#### [Texto fornecido]
Rio: o espírito do bolsonarismo e os órfãos de Marcelo Freixo

Em agosto, o presidente Jair Bolsonaro e o prefeito do Rio de Janeiro, Marcelo Crivella, participam da inauguração de uma escola cívico-militar; prefeito tenta aproximação buscando apoio para a reeleição - THIAGO RIBEIRO/AGIF/ESTADÃO CONTEÚDO
Em agosto, o presidente Jair Bolsonaro e o prefeito do Rio de Janeiro, Marcelo Crivella, participam da inauguração de uma escola cívico-militar; prefeito tenta aproximação buscando apoio para a reeleição Imagem: THIAGO RIBEIRO/AGIF/ESTADÃO CONTEÚDO

27/10/2020 04h01

Antonio C. Alkmim*

Sinais. Foi o que apresentou a eleição de 2016 para a prefeitura da cidade do Rio de Janeiro, com uma nova alternativa à continuidade do prefeito Eduardo Paes (PMDB). A emergência de uma máquina política que iria sinalizar os novos tempos, com a eleição do bispo evangélico Marcelo Crivella (PRB), após uma disputa com o candidato da esquerda Marcelo Freixo (PSOL).

Crivella é diretamente ligado à Igreja Universal do Reino de Deus (IURD), sendo sobrinho do seu fundador, o bispo Edir Macedo. De um galpão no subúrbio inaugurado em 1977, a Universal se tornaria um complexo religioso multinacional. Filiado à igreja desde o início, Crivella torna-se missionário e cantor gospel de sucesso. Daí para a carreira política que culmina em 2016.

A força evangélica que acompanha Crivella mobiliza um contingente expressivo de adeptos. A sua proporção na cidade do Rio, como no país, é ascendente há décadas: 27,9%, segundo o Censo Demográfico do IBGE de 2010, contra 18,4% em 2000. Uma força em expansão, que convive com a diversidade de crenças peculiar da cidade que não opõe ou distingue apenas católicos e evangélicos. Há uma proporção importante dos que se declaram sem filiação religiosa (13,6% de ateus, agnósticos, ou acreditam em alguma força espiritual) e os que se filiam a outras religiões (11%).

O movimento das lideranças evangélicas criou uma máquina política e eleitoral, com uma contraprestação de atendimentos e redes de proteção, aliados à uma temática conservadora. Por outro lado, a ocupação direta de cargos públicos e de representação, seja no executivo ou legislativo.

Em 2016 a religião, dentre outros fatores (sexo, idade, escolaridade e renda) foi o mais discriminante. Cerca de 70% ou mais dos evangélicos, segundo pesquisas eleitorais, mostravam a intenção de voto estimulada em Crivella. Pelo peso dos evangélicos (um terço do eleitorado), isto justifica os 842 mil votos recebidos no primeiro turno, e 1,7 milhões no segundo.

#### [Tarefas a realizar]
1 - Imprima o trecho do texto sobre a eleição de 2016 no Rio que começa em "Crivella é diretamente" e termina em "culmina em 2016.".
2 - Dê o que segue no texto sobre a eleição de 2016 no Rio, a partir da última frase apresentada.
As entradas não têm nenhum papel nestas tarefas.

#### [Seção de dados]
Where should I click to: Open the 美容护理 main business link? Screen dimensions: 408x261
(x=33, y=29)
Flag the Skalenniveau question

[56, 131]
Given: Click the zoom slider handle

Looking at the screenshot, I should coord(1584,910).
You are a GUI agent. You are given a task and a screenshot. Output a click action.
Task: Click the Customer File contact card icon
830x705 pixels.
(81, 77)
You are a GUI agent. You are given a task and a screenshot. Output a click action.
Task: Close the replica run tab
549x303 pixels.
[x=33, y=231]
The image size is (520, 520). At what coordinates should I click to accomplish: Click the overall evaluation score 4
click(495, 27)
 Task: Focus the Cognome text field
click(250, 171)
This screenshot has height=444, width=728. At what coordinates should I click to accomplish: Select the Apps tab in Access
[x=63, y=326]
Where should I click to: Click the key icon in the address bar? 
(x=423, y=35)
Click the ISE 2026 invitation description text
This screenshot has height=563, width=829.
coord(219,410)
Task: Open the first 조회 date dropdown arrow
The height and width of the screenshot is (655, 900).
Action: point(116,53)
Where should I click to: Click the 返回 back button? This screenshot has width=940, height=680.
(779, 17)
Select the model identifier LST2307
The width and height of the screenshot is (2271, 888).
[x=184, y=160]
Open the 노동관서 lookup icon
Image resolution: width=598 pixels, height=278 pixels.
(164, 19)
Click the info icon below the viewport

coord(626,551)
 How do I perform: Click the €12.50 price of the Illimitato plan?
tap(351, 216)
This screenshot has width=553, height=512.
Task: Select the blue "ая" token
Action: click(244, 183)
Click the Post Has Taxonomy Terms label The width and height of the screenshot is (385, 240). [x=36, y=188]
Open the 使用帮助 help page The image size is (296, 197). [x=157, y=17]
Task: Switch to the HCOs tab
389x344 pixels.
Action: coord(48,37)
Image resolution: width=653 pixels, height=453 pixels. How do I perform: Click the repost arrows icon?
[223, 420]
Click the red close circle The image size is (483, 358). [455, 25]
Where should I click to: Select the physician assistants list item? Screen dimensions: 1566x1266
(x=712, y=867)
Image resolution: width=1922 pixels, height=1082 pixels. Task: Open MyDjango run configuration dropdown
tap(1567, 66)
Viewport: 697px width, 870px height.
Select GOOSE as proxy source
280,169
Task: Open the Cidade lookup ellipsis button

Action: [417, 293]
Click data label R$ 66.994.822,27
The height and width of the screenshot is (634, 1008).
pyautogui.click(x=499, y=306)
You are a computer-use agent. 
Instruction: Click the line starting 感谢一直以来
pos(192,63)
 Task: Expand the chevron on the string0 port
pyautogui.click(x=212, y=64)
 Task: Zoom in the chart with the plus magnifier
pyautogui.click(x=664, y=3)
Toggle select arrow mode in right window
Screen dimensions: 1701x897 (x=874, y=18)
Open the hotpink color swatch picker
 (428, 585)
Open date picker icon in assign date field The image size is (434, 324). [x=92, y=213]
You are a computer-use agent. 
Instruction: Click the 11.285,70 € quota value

#### [Respostas às tarefas]
1 -
Crivella é diretamente ligado à Igreja Universal do Reino de Deus (IURD), sendo sobrinho do seu fundador, o bispo Edir Macedo. De um galpão no subúrbio inaugurado em 1977, a Universal se tornaria um complexo religioso multinacional. Filiado à igreja desde o início, Crivella torna-se missionário e cantor gospel de sucesso. Daí para a carreira política que culmina em 2016.

2 -
A atual disputa, de acordo com a pesquisa do Datafolha fechada em 21 de outubro, mostra uma rejeição ao prefeito e à sua candidatura que alcança mais de 50%, inclusive com um desgaste entre os evangélicos. Essa rejeição é alta para se ganhar uma eleição ou talvez mesmo chegar ao segundo turno, o que beneficia seus adversários mais diretos.

No entanto, a religião continua a ser um diferencial distinguindo o prefeito de outros candidatos, como Eduardo Paes (DEM) e Marta Rocha (PDT) com maior apoio católico. A importância da religião é acompanhada pela idade, seguida pela escolaridade e renda. Fatores como sexo e cor não se mostram tão significativos no cenário inicial da disputa.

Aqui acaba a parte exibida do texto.